5. The clutter detection method according to claim 2, characterized in that, The step of analyzing the locations of the multiple detection points to determine the energy distribution characteristics of the first radar observation map specifically includes: Count the number of detection points corresponding to each observation value in the observation dimension, and generate a histogram corresponding to the detection points; The peak regions in the histogram are analyzed to determine the energy distribution characteristics of the first radar observation map.

6. The clutter detection method according to claim 1, characterized in that, The step of analyzing the first radar observation map using the target clutter window to generate a target clutter map specifically includes: Align the center point of the target clutter window with each of the detection points, and calculate the clutter level corresponding to each position in the first radar observation map according to the target clutter window to generate an initial clutter map; The initial clutter map is dilated to generate the target clutter map.

7. The clutter detection method according to any one of claims 1 to 6, characterized in that, The method further includes: Obtain the clutter window size corresponding to multiple clutter types; The operating parameters of the radar equipment and the environmental parameters of the detection area are obtained, and the range data and observation data corresponding to each clutter type are determined based on the operating parameters and the environmental parameters.

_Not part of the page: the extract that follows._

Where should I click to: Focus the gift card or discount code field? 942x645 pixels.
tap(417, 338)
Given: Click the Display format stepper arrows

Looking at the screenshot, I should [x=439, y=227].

Based on the clutter window size, distance data, observation data, and preset weighting formula corresponding to each clutter type, a clutter window corresponding to each clutter type is generated; The clutter windows corresponding to each of the aforementioned clutter types are stored in the clutter database.

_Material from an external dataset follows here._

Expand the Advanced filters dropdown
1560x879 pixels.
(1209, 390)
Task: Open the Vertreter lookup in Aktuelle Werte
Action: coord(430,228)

8. The clutter detection method according to claim 7, characterized in that, The step of obtaining the clutter window size corresponding to multiple clutter types specifically includes: Acquire radar detection data corresponding to each of the aforementioned clutter types, and generate a second radar observation map corresponding to each of the aforementioned clutter types based on the radar detection data corresponding to each of the aforementioned clutter radars; For each of the aforementioned clutter types, the following steps are performed on the corresponding second radar observation map: The energy at each location in the second radar observation map is analyzed based on the first preset energy threshold to determine the scatterer characteristic information; The second radar observation map is divided into a real target area and a clutter target area according to the second preset energy threshold. The energy at each location in the real target area is analyzed based on a third preset energy threshold to determine the distribution density of the real target. The energy at each location in the clutter target region is analyzed based on the fourth preset energy threshold to determine the distribution density of the clutter target. The clutter window size corresponding to the clutter type is determined based on the scatterer characteristic information, the distribution density of the real target, and the distribution density of the clutter target.

9. A radar device, comprising a memory, a processor, and a computer program stored in the memory, characterized in that, The processor executes the computer program to implement the clutter detection method according to any one of claims 1 to 8.

10. A computer-readable storage medium having a computer program stored thereon, characterized in that, When the computer program is executed by the processor, it implements the clutter detection method according to any one of claims 1 to 8.